In 1905 Constantino made his debut at Royal Opera House in London as Alfredo in La traviata with Nellie Melba as Violetta. This was followed by performances as the Duke of Mantua in Rigoletto and Don Ottavio in Mozart's Don Giovanni; both productions in which he alternated in those parts with tenor Enrico Caruso. In 1906 he was engaged by the English impresario Henry Russell for performance opposite Lillian Nordica in his touring San Carlo Opera Company (SCOC). With that company Constantino travelled to the United States, beginning his tour of that nation with the SCOC at the French Opera House in New Orleans in 1906. He returned to that theatre in 1907 to perform the role of Maurizio in the United States premiere of Francesco Cilea's Adriana Lecouvreur.

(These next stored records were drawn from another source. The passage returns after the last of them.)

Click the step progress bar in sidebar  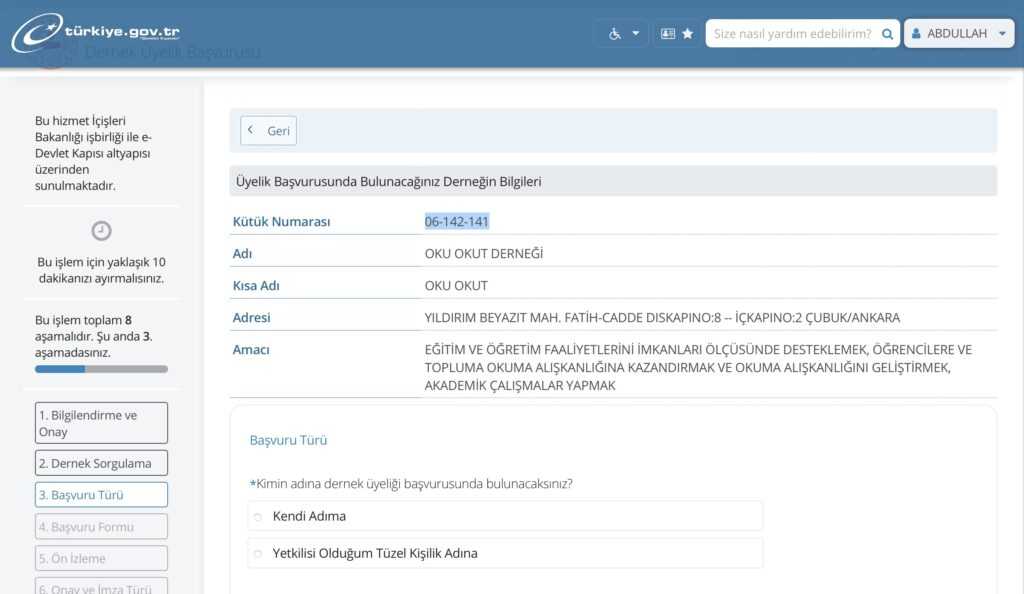101,369
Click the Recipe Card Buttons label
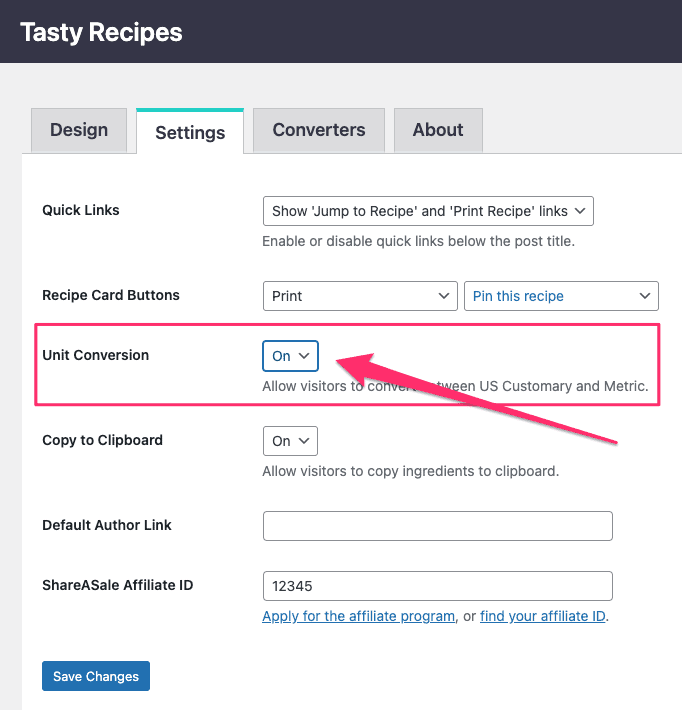This screenshot has height=710, width=682. [x=111, y=295]
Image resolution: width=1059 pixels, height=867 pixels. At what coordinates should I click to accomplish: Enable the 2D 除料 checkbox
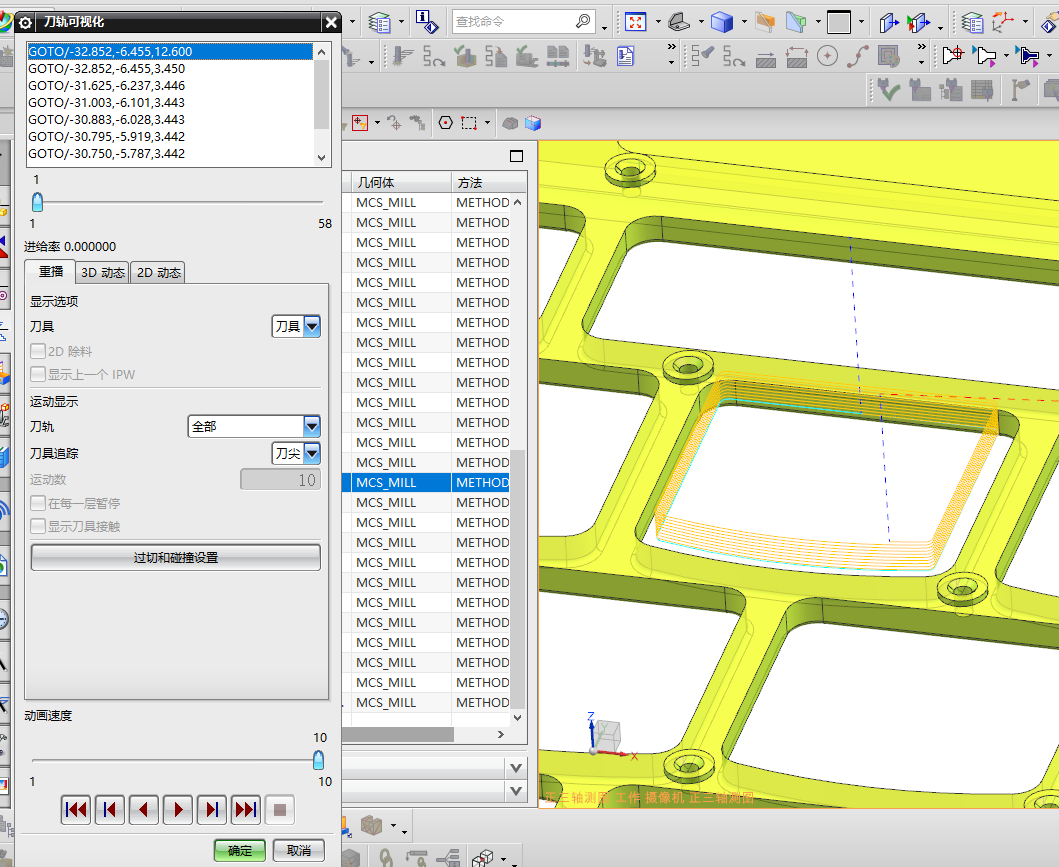point(38,352)
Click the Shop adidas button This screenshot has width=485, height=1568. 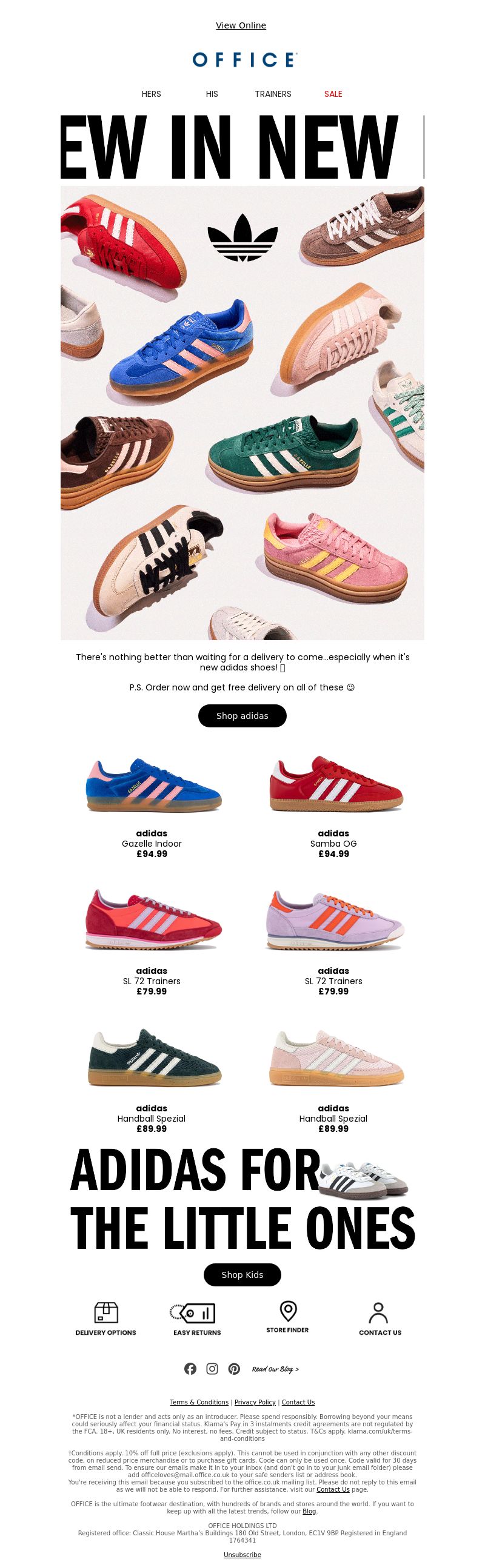click(242, 716)
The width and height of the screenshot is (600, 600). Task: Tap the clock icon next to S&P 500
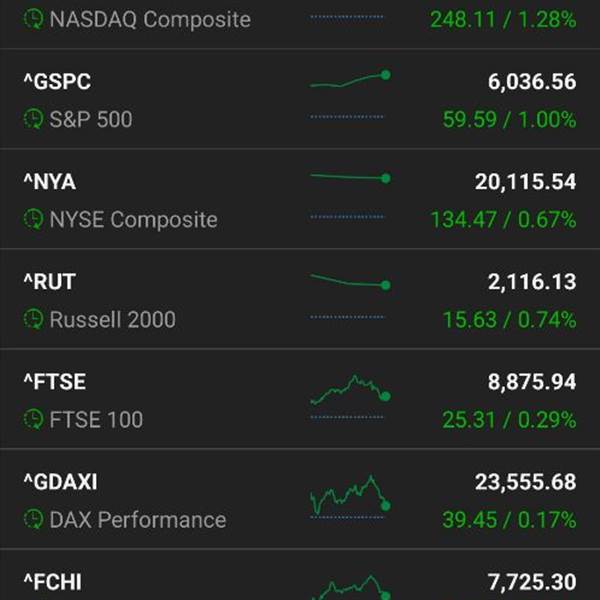(x=33, y=119)
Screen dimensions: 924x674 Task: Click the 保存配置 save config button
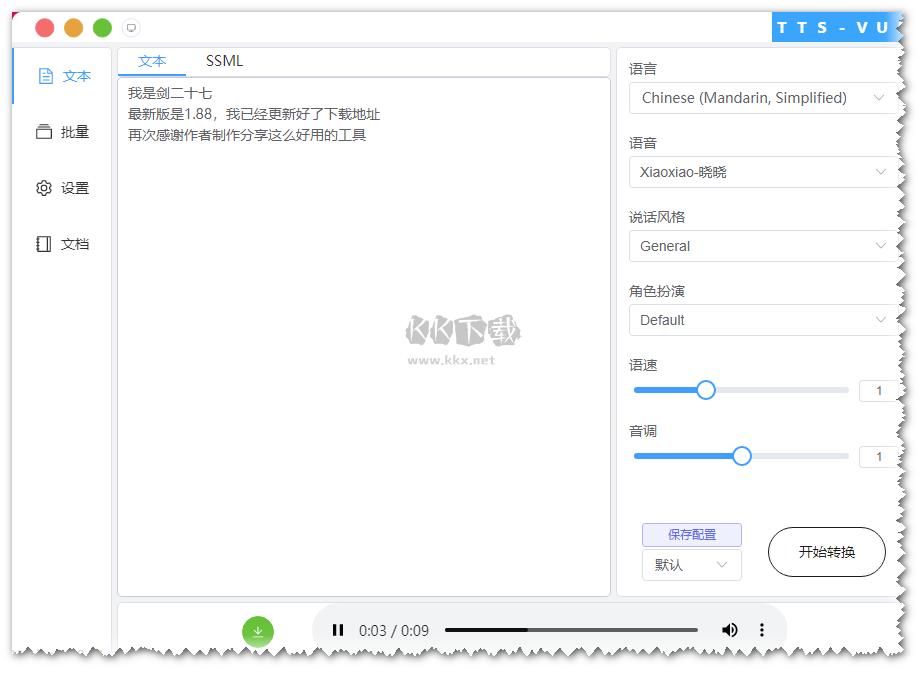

In 1908 Constantino made his New York debut at the Manhattan Opera House as the Duke of Mantua with Luisa Tetrazzini as Gilda and Mario Sammarco as Rigoletto. He had a particular triumph at that same opera house later that year as Arturo in I puritani. In 1909 he performed the role of Enzo Grimaldo in La Gioconda for the grand opening of the Boston Opera House; a performance also marking the beginning of the newly created Boston Opera Company. He continued to perform regularly with the Boston Opera Company until it closed in 1915. In 1911 his leg was injured in a stage accident involving a falling horse while performing the role of Dick Johnson in Puccini's La fanciulla del West with the Boston Opera Company. As part of the production, Constantino arrived on horseback for the scene where his character is going to his execution. During this scene the horse slipped and fell and crushed Constantino's leg. Despite the injury he finished the performance before being taken for medical treatment.

While primarily active in Boston from 1909–1915, Constantino also made appearances at other opera houses as a guest artist during this period. He performed annually at the Teatro Colón in Buenos Aires from 1909 to 1912; notably portraying Prince Sinodal in the South American premiere of Anton Rubinstein's The Demon in 1909 and the title role in that theatre's first staging of Verdi's Don Carlos in 1911. In 1910 he made his debut at the Metropolitan Opera as the Duke of Mantua to Melba's Gilda and Maurice Renaud's Rigoletto with Vittorio Podesti conducting.

After work in Boston ended, Constantino moved to Los Angeles, California, where he taught vocal lessons and served as the director at the California Temple of Arts. One of his students was Ella J. Bradley-Hughley. He was also the Artistic Director of the California Grand Opera Company for one season with whom he both directed and starred in productions of Amilcare Ponchielli's La Gioconda (as Enzo Grimaldo), Rossini's The Barber of Seville (as Count Almaviva) and Aida (as Radames) in Los Angeles in 1916.

In 1917, he was fired by the St. Louis Opera after he sang the premiere performance of Homer Moore's opera Louis XIV and clearly "did not know either the words or music". He was subsequently sued by Moore, who sought $1,200 in damages.

He had a nervous breakdown and died on November 19, 1919, in Mexico City. He died in a hospital for the poor, having been brought to that institution after being found lying ill on the street.